Elena Mosuc relève avec panache le défi de
la version originale de son air, rabaissé d’un demi ton en 1916 : deux
contre-fa dièse, deux contre-fa, pour ne parler que de quelques unes des
notes aiguës les plus spectaculaires (nous ne jurerons pas ne pas en
avoir oubliées). Un exploit d’autant plus remarquable que la voix de
Mosuc est relativement plus large que celle des titulaires habituelles
du rôle, et le timbre plus corsé. On notera également par moment un
certain vibrato mais pas vraiment gênant à l’enregistrement.
Scéniquement, le soprano roumain remporte moins nos suffrages : il
manque à son personnage cette espièglerie, ce côté mutin, cet abattage
propre à nous séduire. Paradoxalement, elle campe donc une Zerbinetta
théâtralement trop sage alors que sa partie musicale est encore plus
extravertie qu’à l’ordinaire.
Emily Magee chante superbement le
rôle titre, avec un timbre d’une grande pureté. Vocalement, la partition
ne lui pose aucun problème et dramatiquement le personnage est
séduisant. Reste qu’il lui manque à elle aussi ce « je-ne-sais-quoi »
associé au charisme des plus grandes.

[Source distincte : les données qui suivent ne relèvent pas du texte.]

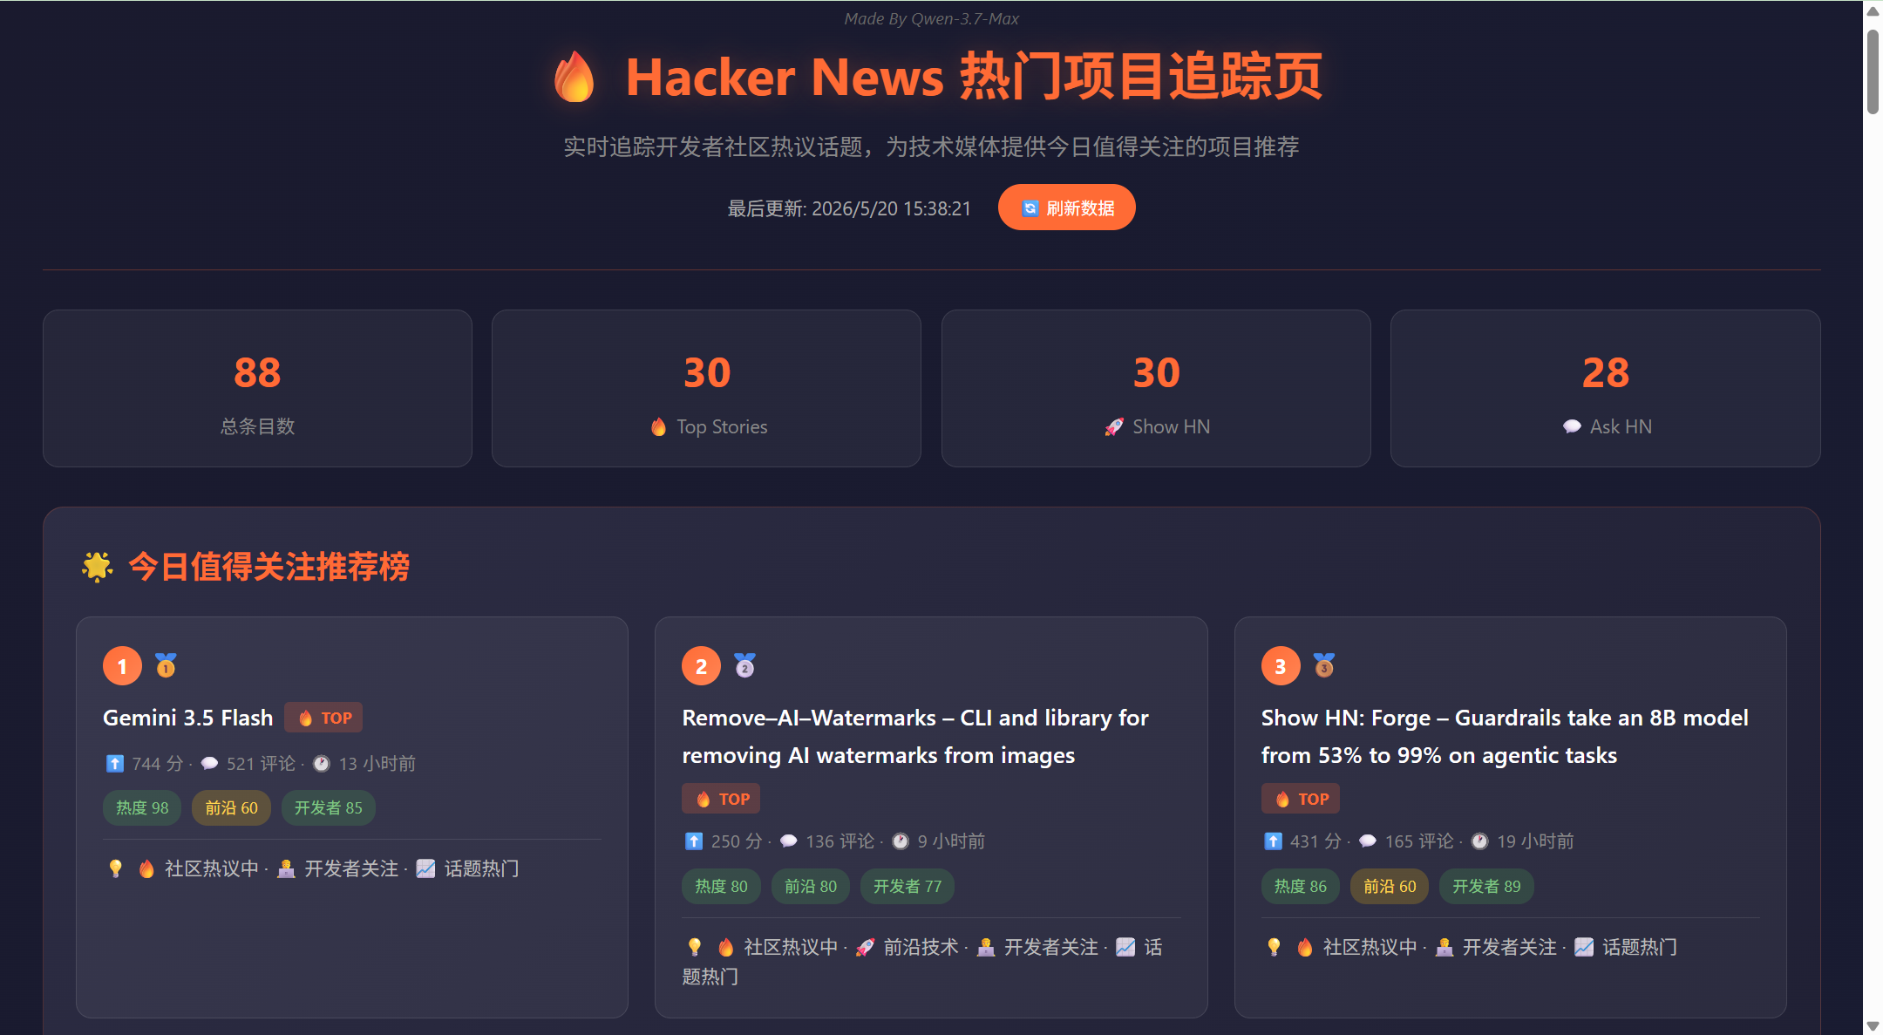Click the rank number 2 circle badge
1883x1035 pixels.
(701, 666)
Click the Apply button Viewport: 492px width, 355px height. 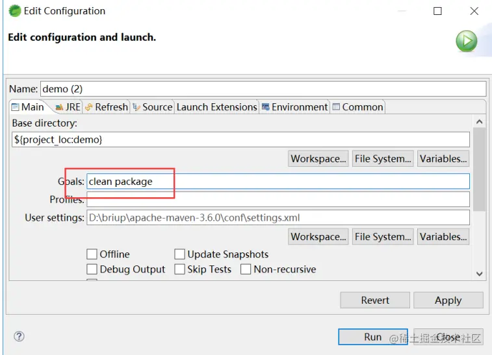[x=448, y=300]
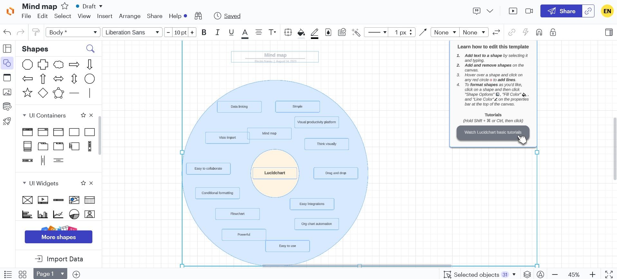617x279 pixels.
Task: Click the font size input field
Action: (x=180, y=33)
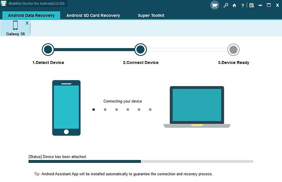The width and height of the screenshot is (282, 182).
Task: Click the Galaxy S6 phone icon
Action: point(16,25)
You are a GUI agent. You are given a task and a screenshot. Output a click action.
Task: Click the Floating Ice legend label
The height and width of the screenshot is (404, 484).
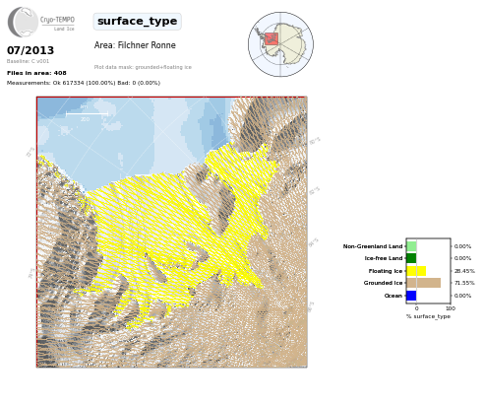pos(386,271)
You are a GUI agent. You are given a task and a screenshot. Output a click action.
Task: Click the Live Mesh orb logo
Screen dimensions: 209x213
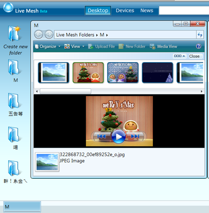(8, 8)
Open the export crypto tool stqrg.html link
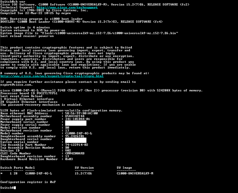238x193 pixels. [x=52, y=76]
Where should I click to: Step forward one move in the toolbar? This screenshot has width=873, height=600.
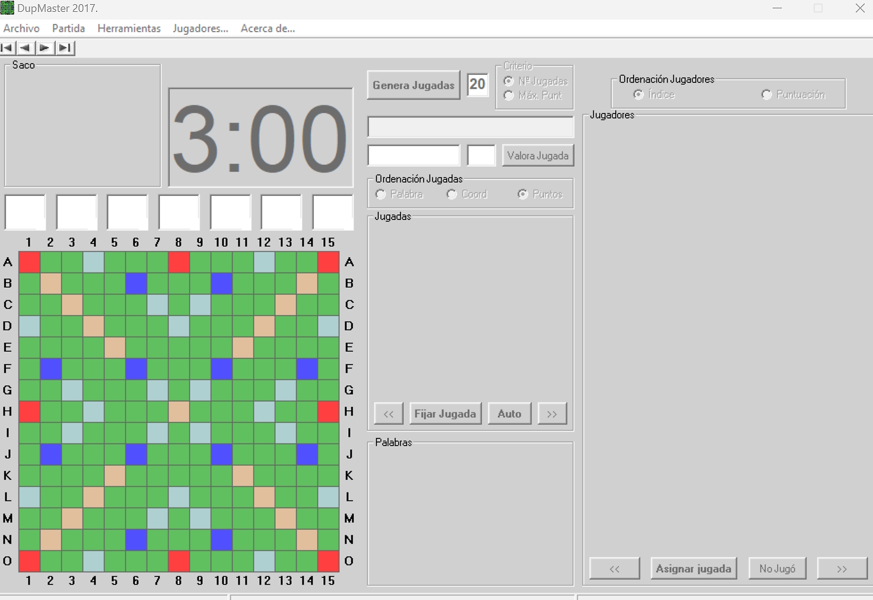[x=44, y=48]

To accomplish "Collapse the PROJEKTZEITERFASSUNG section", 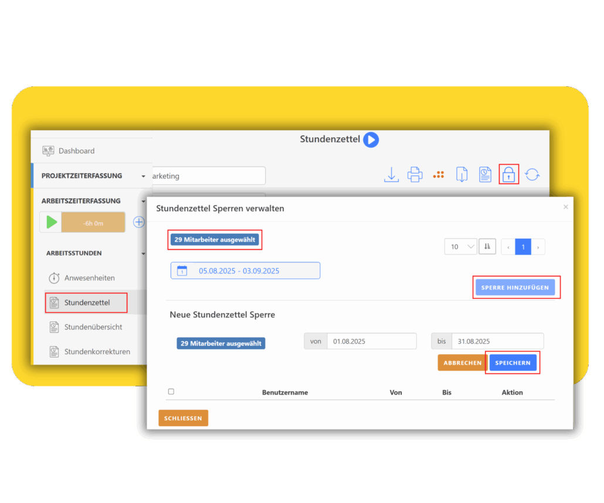I will click(143, 176).
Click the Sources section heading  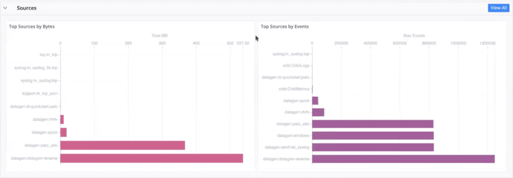(27, 8)
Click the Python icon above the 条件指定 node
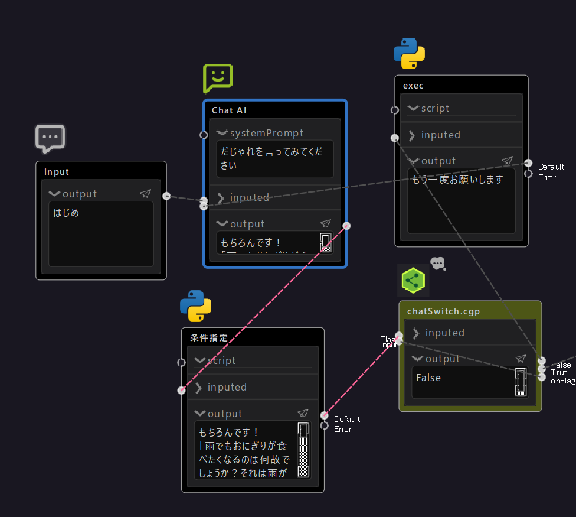The image size is (576, 517). point(196,306)
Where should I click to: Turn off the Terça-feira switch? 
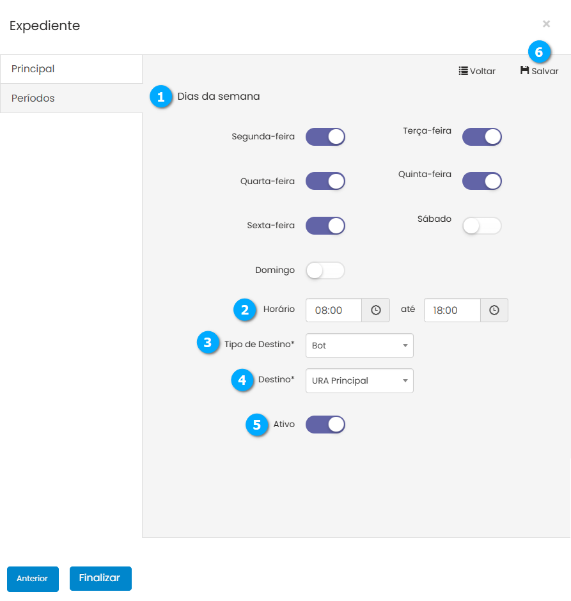[x=482, y=137]
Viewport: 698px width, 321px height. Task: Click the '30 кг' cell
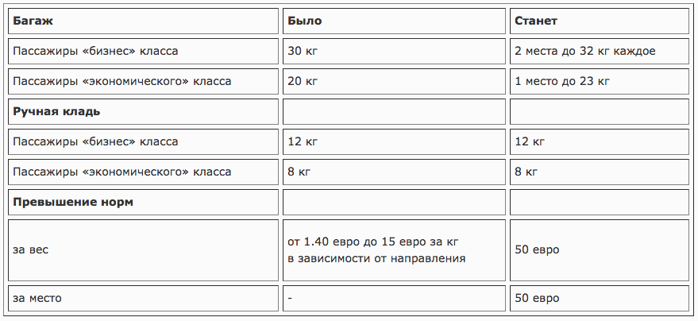tap(394, 51)
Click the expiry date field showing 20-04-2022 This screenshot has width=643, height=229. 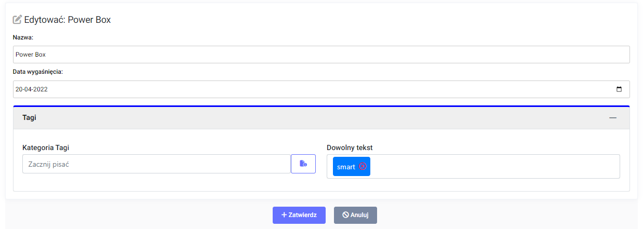pyautogui.click(x=312, y=89)
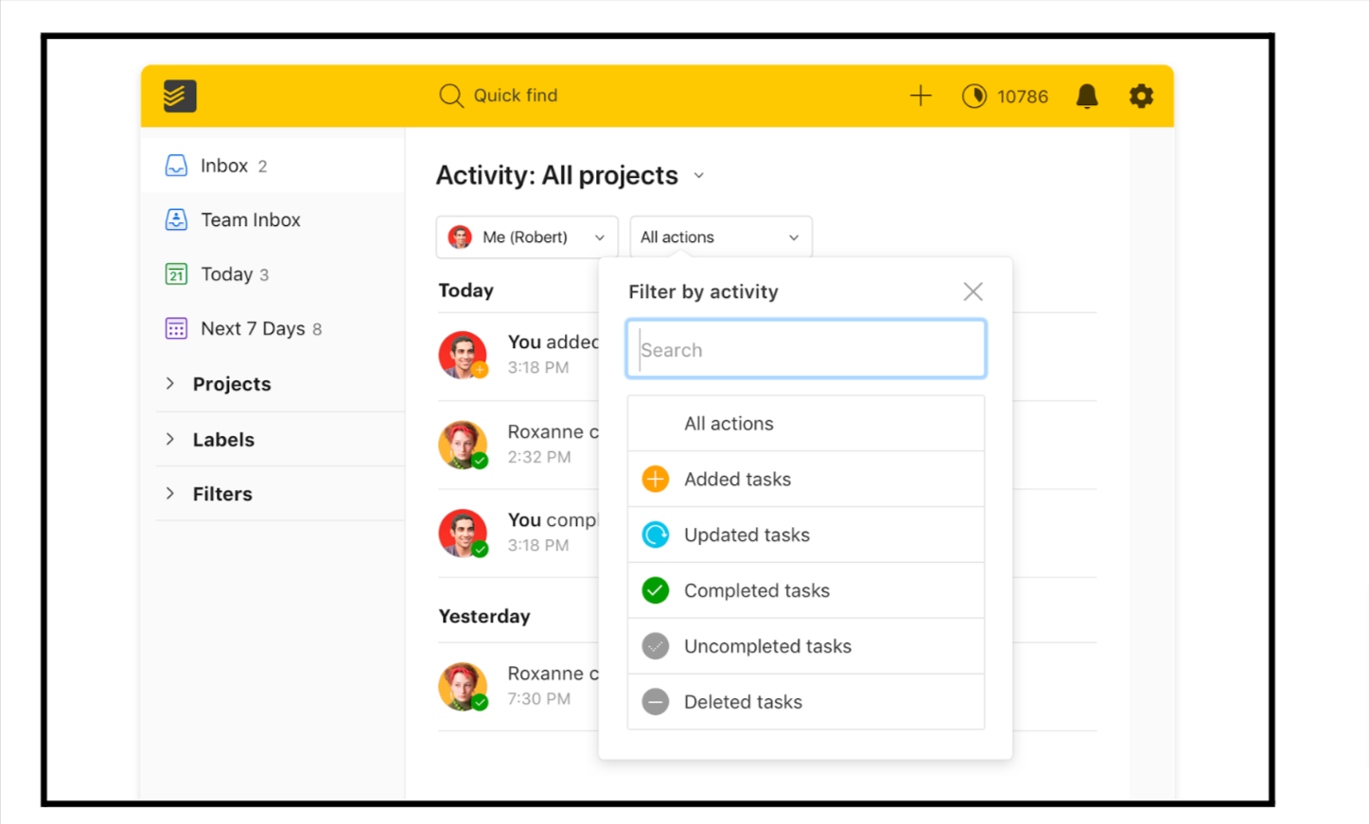Open the Next 7 Days view
This screenshot has height=824, width=1369.
pyautogui.click(x=252, y=329)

Du charisme, Jonas Kaufmann en a
lui à revendre (d’autant qu’il est affublé d’une étonnante tenue «
léopard »). Voici sans contexte l’un des plus grands Bacchus, du moins
au disque et à la vidéo. Dans ce rôle relativement court,
quoiqu’extrêmement difficile vocalement, le ténor allemand donne tout :
l’intelligence du texte étant ici associée à une superbe puissance
vocale, le timbre de bronze du chanteur se révélant parfaitement adaptée
au rôle.
A la tête des Wiener Philarmoniker, Daniel Harding a un
peu de mal à assurer la tension dramatique nécessaire à cette œuvre
hybride. C’est le duo final qui verra chef et orchestre à leurs sommets,
le reste étant malheureusement un peu brouillon. Au global, les réserves
ne manquent pas sur cet enregistrement, mais la version originale de
l’air de Zerbinette et l’exceptionnelle présence de Jonas Kaufmann
justifient à eux seuls son acquisition.